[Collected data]
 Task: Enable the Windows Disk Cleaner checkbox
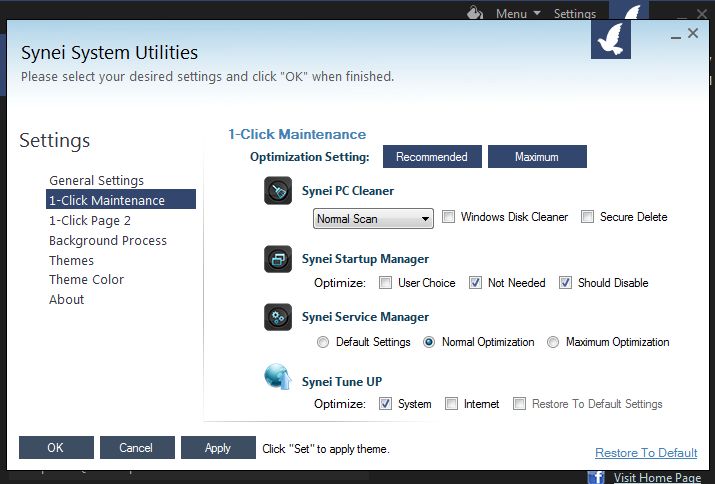click(449, 217)
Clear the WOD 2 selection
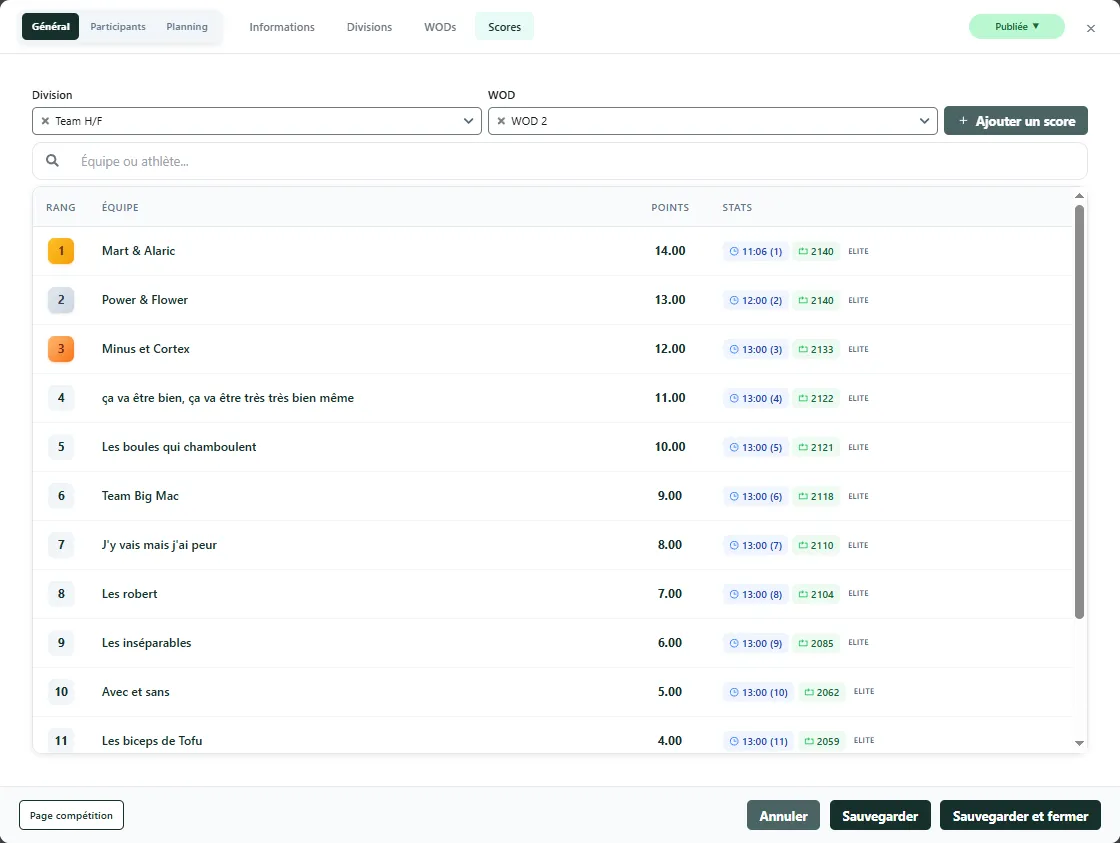Screen dimensions: 1120x843 [x=501, y=121]
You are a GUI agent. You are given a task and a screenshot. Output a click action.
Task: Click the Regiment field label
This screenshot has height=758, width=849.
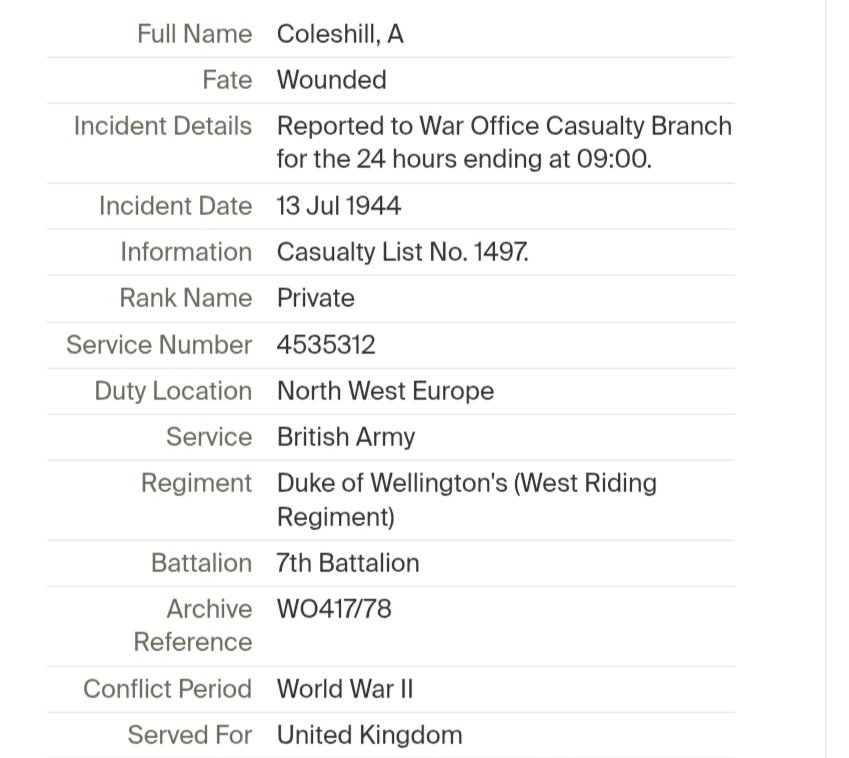pyautogui.click(x=196, y=483)
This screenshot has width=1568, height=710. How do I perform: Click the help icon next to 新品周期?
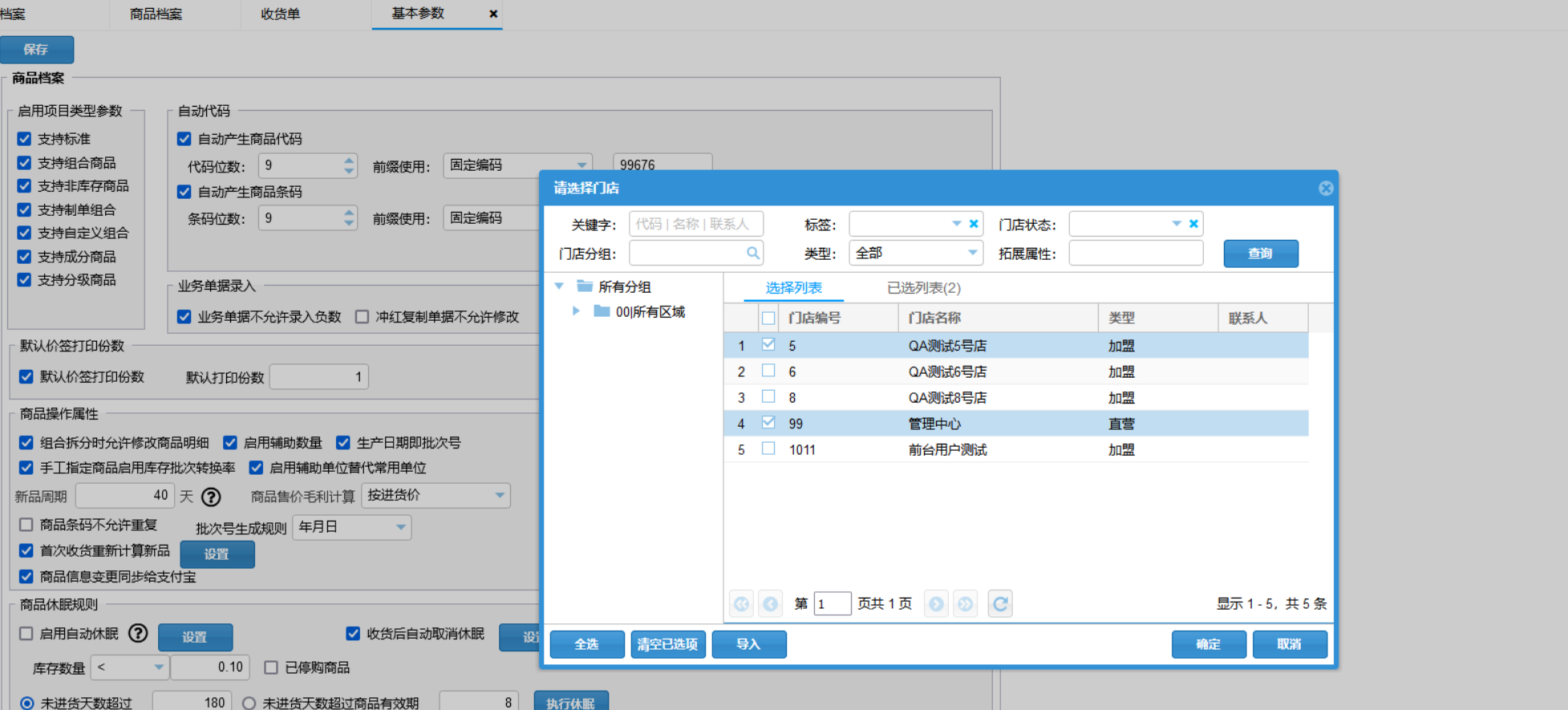click(x=211, y=497)
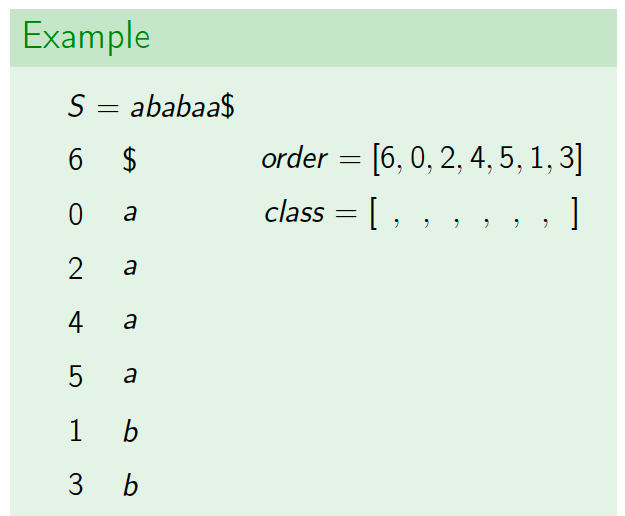
Task: Click the $ character beside index 6
Action: coord(130,160)
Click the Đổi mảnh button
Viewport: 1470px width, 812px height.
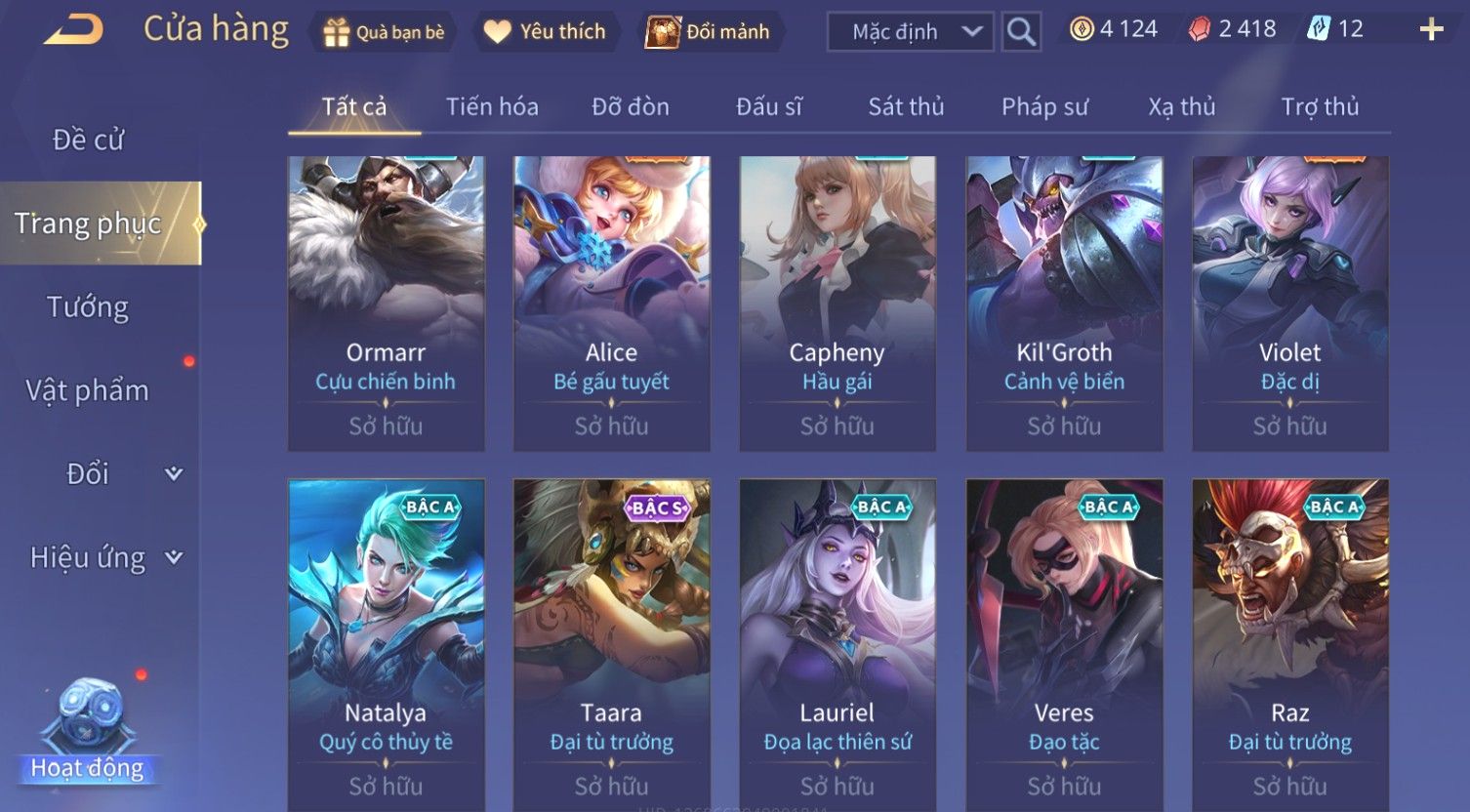tap(712, 31)
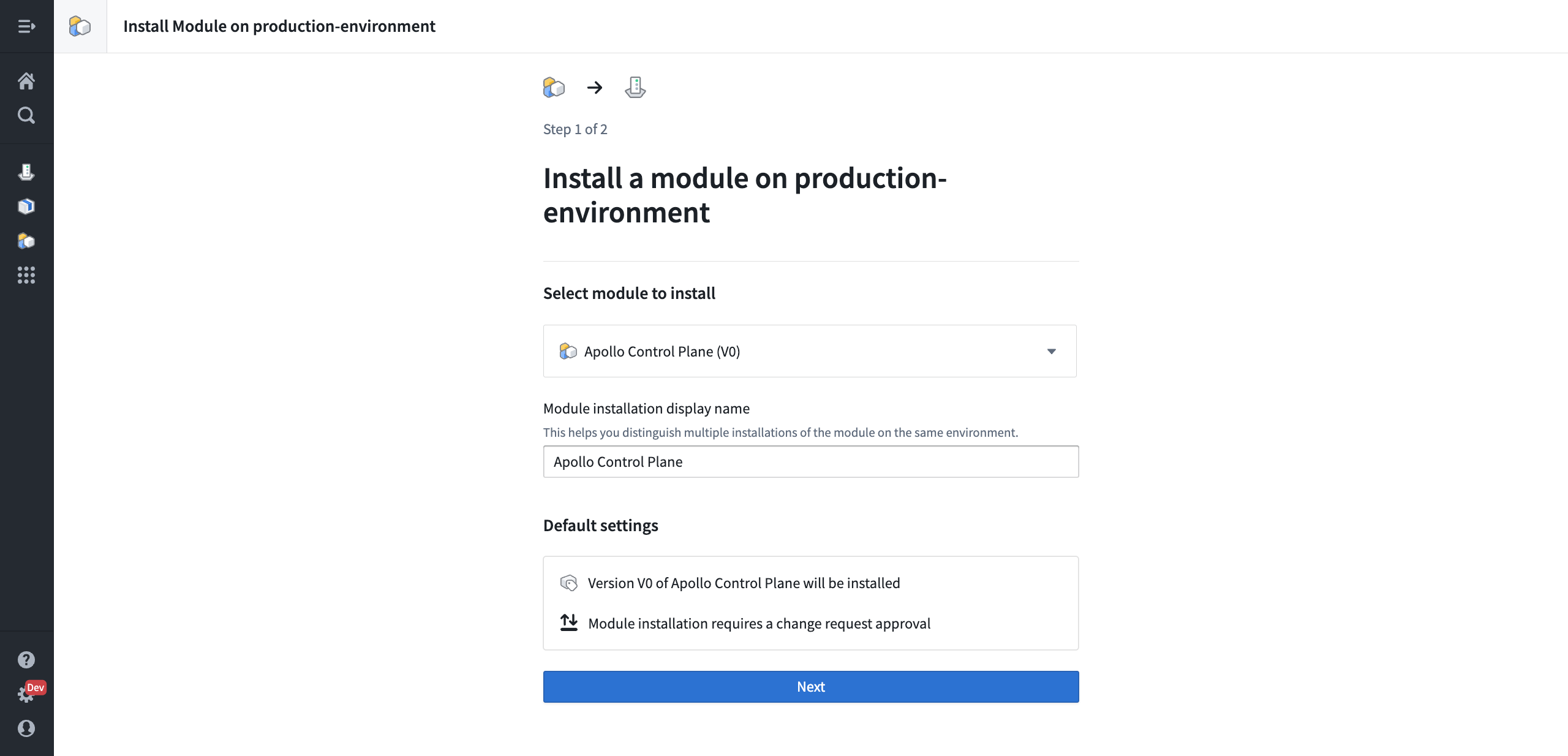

[Instructions for the task]
From the line holding "Task: Click the Regiment field label" to the final line of the data above, give each line again exactly, both ends included, and drop the pictures.

[Exercise response]
Task: Click the Regiment field label
This screenshot has height=758, width=849.
pyautogui.click(x=196, y=483)
This screenshot has width=1568, height=710. How do I perform: Click the help icon next to 新品周期?
click(x=211, y=497)
Task: Click the $ character beside index 6
Action: coord(130,160)
Click the Đổi mảnh button
Viewport: 1470px width, 812px height.
tap(712, 31)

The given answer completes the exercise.